» **EXCERPTED DATA**
[Start of section]

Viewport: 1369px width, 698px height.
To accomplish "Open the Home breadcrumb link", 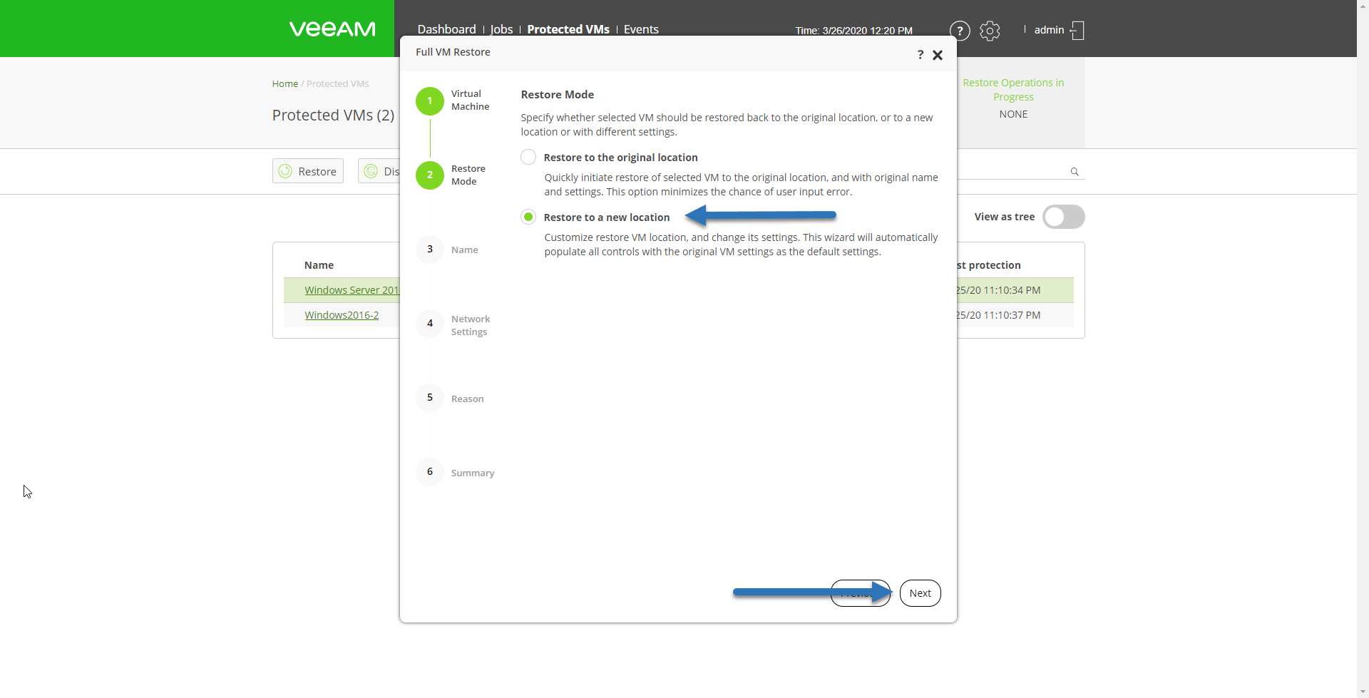I will point(284,83).
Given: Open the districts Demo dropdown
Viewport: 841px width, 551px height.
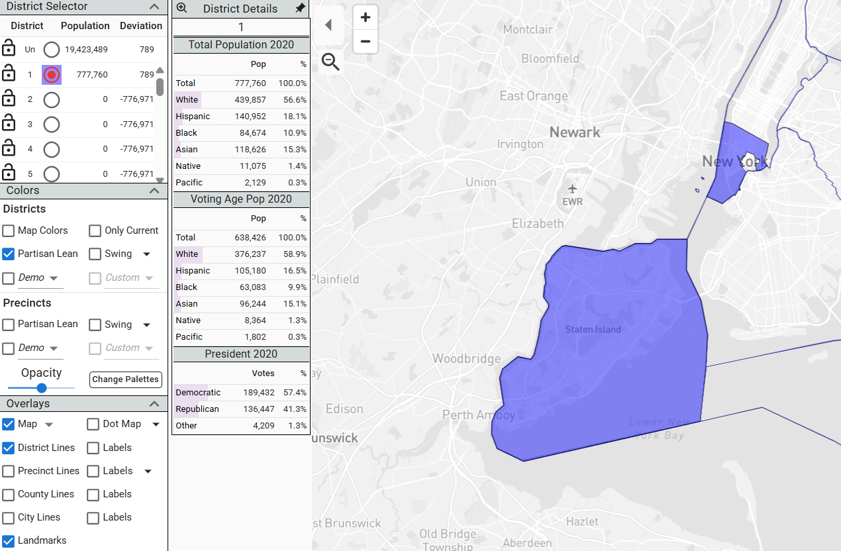Looking at the screenshot, I should point(54,278).
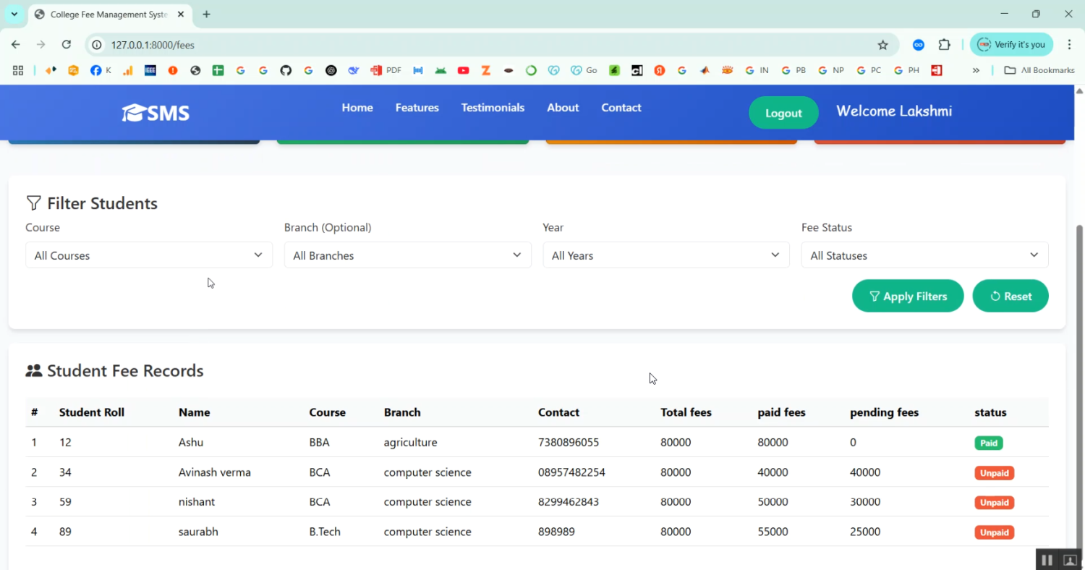Open the Fee Status All Statuses dropdown

point(924,255)
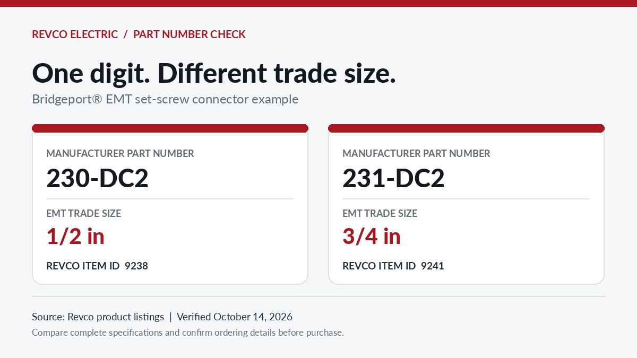Viewport: 637px width, 358px height.
Task: Click the right card's red top bar
Action: 466,128
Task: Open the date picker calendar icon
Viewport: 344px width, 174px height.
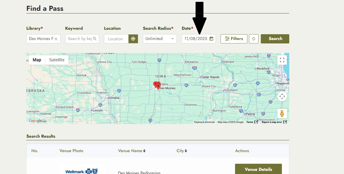Action: point(211,39)
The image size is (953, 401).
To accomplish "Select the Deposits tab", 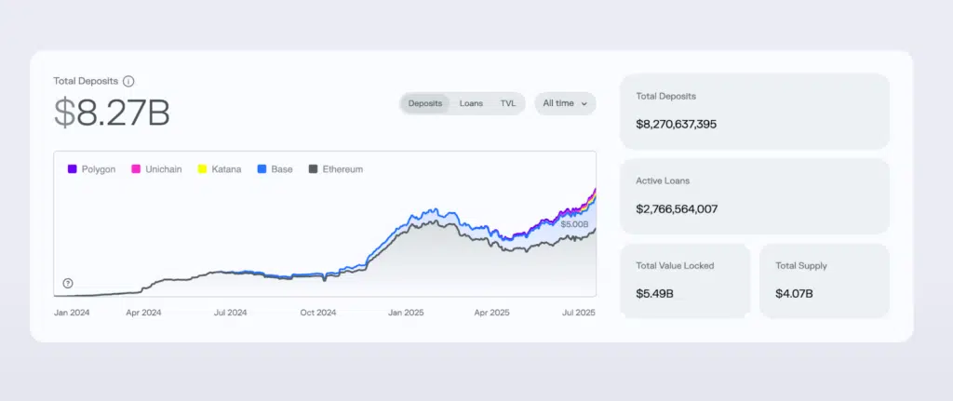I will [425, 103].
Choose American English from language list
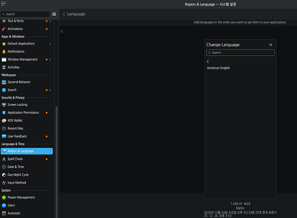Viewport: 297px width, 218px height. (218, 68)
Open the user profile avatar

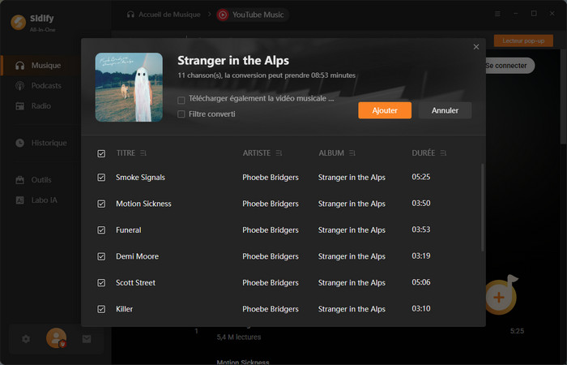(x=56, y=337)
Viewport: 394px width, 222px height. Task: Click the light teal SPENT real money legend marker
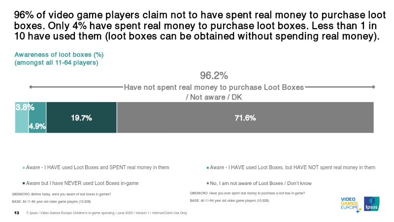[24, 168]
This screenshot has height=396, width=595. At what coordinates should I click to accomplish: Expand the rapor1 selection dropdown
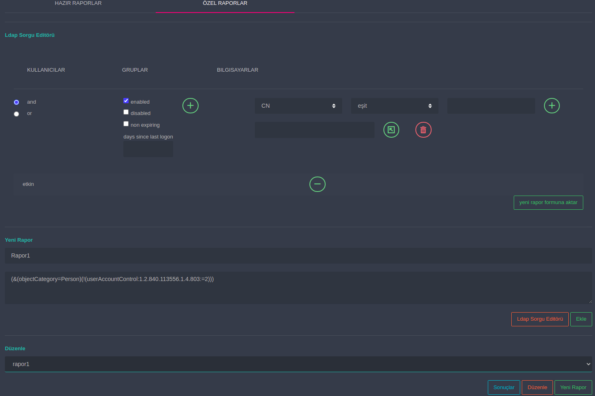point(298,364)
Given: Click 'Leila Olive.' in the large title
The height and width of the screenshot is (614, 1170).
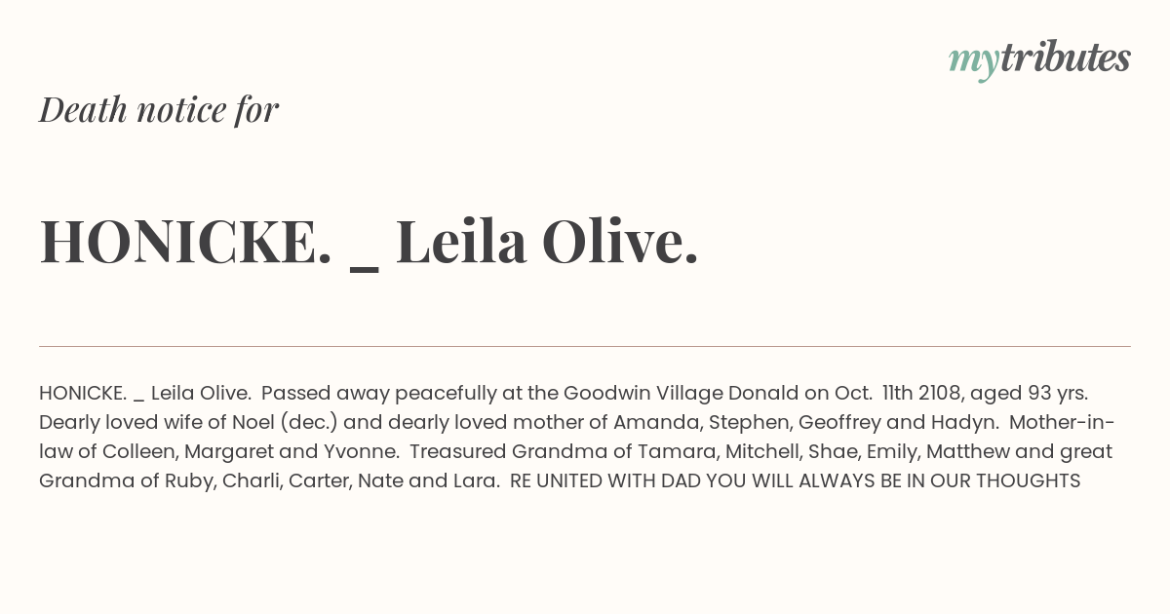Looking at the screenshot, I should 547,242.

[End of section]

» **WHAT YOU SHOULD DO**
Within the material above, show every line that includes "Given".

» **SOLUTION TO THIS EXERCISE**
Given: Open the districts Demo dropdown
Given: Click 'Leila Olive.' in the large title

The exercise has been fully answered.